I’m not sure how much it matters that the study differs from the 2003 referendum. Some of what the referendum called for, like a line going west on the Katy Freeway, is no longer an option; some of what the study calls for are things that we probably would have gotten around to anyway regardless of the referendum. I suppose there’s always the potential for someone to sue.
We can dance around issues like that all we want, but the bottom line is going to be this:
Kimley-Horn consultant Sam Lott estimated the cost of the five lines and the hub terminal at $2.9 billion.

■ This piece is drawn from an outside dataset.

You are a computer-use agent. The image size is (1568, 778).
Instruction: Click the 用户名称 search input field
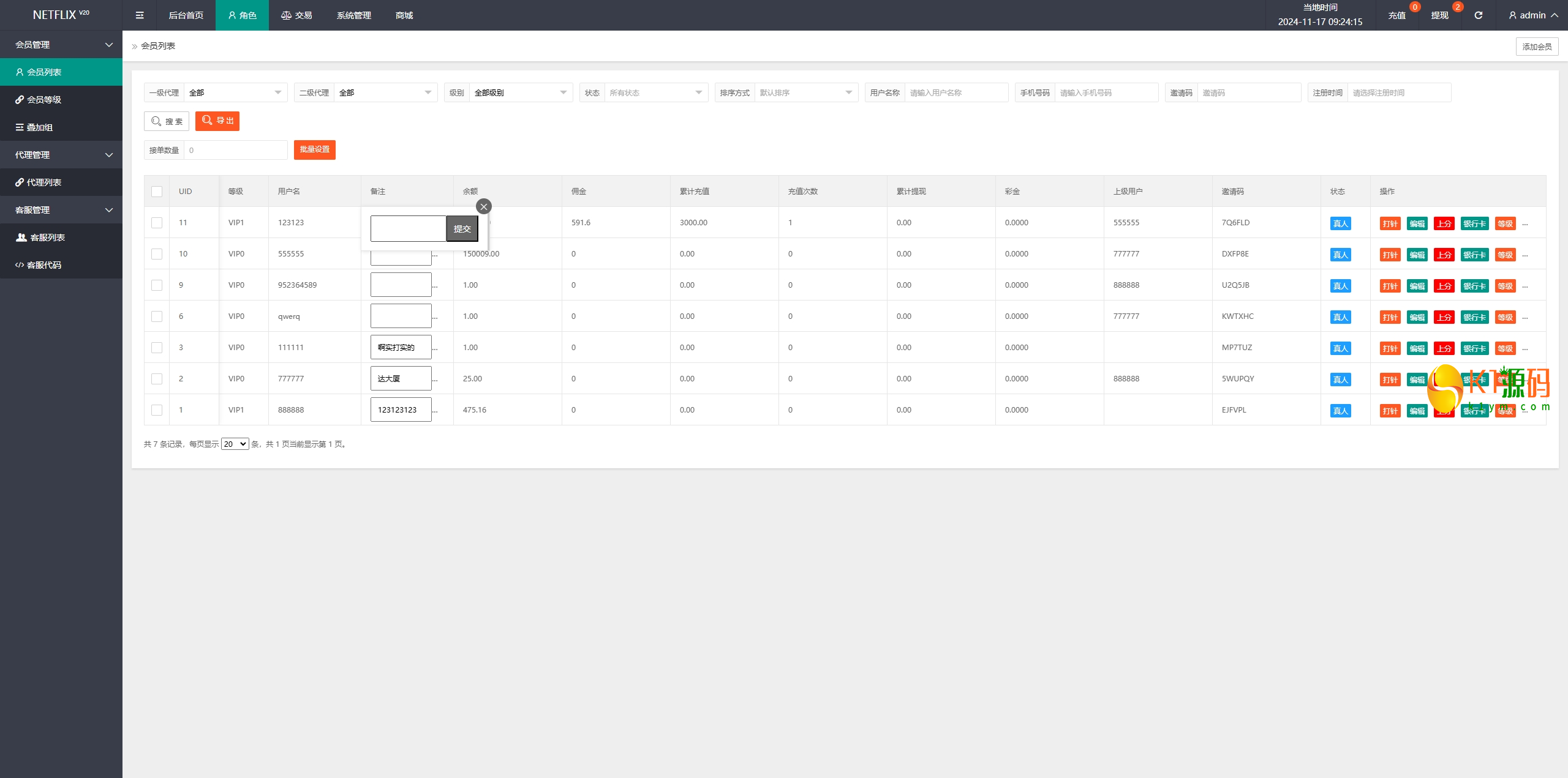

That’s a lot of money, though perhaps if we just think of it as being the equivalent of the Katy Freeway expansion, it doesn’t seem that bad – I mean, for the price of one freeway expansion, you get five new commuter rail lines. Not a bad swap, really. And with Park and Ride buses full to capacity, increasingly needed. The point is that this isn’t going to happen without federal funds, and that isn’t going to happen without broad consensus, especially since as that Rad Sallee column notes, it’s going to take more than Metro to make this happen. So if you have questions about this plan, like Christof does, now would be a good time to start asking them.

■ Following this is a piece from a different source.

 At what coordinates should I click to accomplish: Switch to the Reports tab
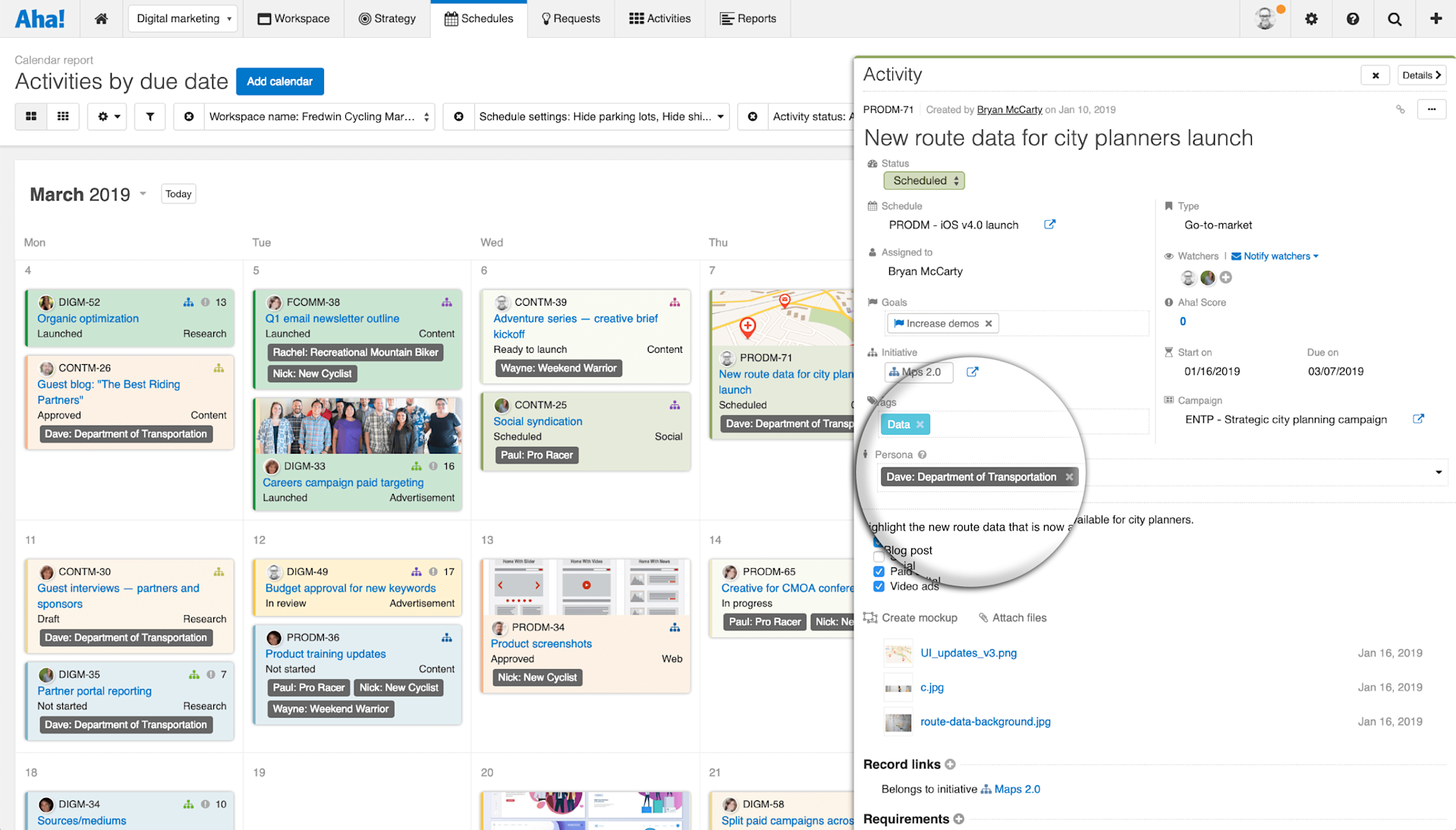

The referendum is pretty much irrelevant here. No city approval is required to put commuter rail along existing rail tracks, so the city charter language that required the 2003 referendum doesn’t apply. And this isn’t a METRO plan anyway. What will matter is finding funding, and that may well require multiple referendums — none of the suburban counties have transit taxes that could pay for this.